I was talking to one of my brothers back home earlier today. Since my mother passed away in January, my 3 remaining brothers and I have gotten much closer and talk often just to make sure that everyone is doing well. During my call today, my brother sounded a little down. While he is generally an optimistic guy and comes with cheerfulness often. I could hear in his voice that he was bothered by something that was weighing on him pretty heavy.

His wife who he's been with for over thirty years recently got sick during the Christmas holidays. It was a blow because not long after that our mother passed away. While I loved my mother deeply, I was away from home. This particular brother went to see her everyday and made sure that she had what she needed. Every since his wife got sick, he has been in and out of the hospital with her and by her side through it all. We recently with the uptick of COVID cases, they have started restricting even harsher it seems the people who visit them. He told me that he can go and see her, but he can't hug her or have any other connection with her other than speaking with her on the phone. Sure he can see her, but it is from a distance and I truly believe that now more than ever, she needs all of the love that she can get.

This is why my question is, are the restrictions a little too strict. I truly understand that not everyone is vaccinated, nor does everyone abide by keeping their distance or even wearing. However, when it comes to family we all want to be with our loved ones. Even during my mothers last few days, they only allowed one of us at a time in the room. Fortunately, I was able to visit with her and one of my other brothers was as well. Yet, 2 of my other brothers didn't get the chance too. Personally, I feel like they were robbed and that is something they will live with forever.

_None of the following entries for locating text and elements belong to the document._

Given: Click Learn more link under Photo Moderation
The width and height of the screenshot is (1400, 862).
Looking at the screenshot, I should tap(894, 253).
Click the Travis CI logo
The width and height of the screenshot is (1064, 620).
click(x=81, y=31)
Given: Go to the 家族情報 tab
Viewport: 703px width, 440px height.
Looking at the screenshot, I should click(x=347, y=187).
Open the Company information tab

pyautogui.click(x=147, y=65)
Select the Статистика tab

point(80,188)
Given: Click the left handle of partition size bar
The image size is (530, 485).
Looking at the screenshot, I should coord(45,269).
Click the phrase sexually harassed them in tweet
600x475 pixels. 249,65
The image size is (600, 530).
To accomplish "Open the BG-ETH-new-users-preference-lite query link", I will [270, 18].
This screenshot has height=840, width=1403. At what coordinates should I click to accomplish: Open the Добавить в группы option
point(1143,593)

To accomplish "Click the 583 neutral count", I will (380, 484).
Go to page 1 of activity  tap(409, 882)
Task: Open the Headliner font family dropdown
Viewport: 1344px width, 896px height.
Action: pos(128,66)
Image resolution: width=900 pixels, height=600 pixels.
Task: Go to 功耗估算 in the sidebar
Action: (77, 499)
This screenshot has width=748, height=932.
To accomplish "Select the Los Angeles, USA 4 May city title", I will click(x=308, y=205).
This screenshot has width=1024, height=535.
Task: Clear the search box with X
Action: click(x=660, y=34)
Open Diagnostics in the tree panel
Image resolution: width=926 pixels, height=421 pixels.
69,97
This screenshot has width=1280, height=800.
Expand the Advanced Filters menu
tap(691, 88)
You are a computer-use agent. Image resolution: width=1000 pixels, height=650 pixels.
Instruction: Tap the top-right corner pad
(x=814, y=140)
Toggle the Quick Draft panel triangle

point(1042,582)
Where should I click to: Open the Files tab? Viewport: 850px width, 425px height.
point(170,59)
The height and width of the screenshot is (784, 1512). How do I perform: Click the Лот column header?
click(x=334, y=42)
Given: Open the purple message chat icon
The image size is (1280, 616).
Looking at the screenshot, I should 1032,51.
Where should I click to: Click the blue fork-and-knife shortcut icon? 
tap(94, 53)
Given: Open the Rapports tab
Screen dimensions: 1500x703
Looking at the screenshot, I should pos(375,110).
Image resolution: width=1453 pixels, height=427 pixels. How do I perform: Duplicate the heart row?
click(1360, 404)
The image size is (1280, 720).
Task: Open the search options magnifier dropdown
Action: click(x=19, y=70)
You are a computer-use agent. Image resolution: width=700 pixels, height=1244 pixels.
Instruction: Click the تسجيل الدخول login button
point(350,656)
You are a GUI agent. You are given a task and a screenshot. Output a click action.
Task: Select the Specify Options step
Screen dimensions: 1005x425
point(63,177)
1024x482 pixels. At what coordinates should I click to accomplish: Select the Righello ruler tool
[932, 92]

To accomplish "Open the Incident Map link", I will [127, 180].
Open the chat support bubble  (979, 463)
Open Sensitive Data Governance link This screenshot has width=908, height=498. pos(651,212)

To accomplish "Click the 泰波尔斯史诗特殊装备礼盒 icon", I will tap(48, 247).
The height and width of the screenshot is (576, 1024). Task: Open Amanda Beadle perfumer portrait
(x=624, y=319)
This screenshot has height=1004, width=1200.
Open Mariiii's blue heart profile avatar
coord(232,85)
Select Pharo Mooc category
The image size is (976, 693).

If we agree to wear mask, and keep them on during our visit. I feel like we should be able to be there with our loved ones. There are so many people who have been robbed of their last moments because of the denial of being able to see that special person. It's sad when the people we love the most in some cases have to spend their last moment surrounded by people they don't know. Will the medical facilities and even prisons consider this for the future? We have to do something because living with the pain of not being able to say goodbye is truly a traumatic event that no one wants to endure.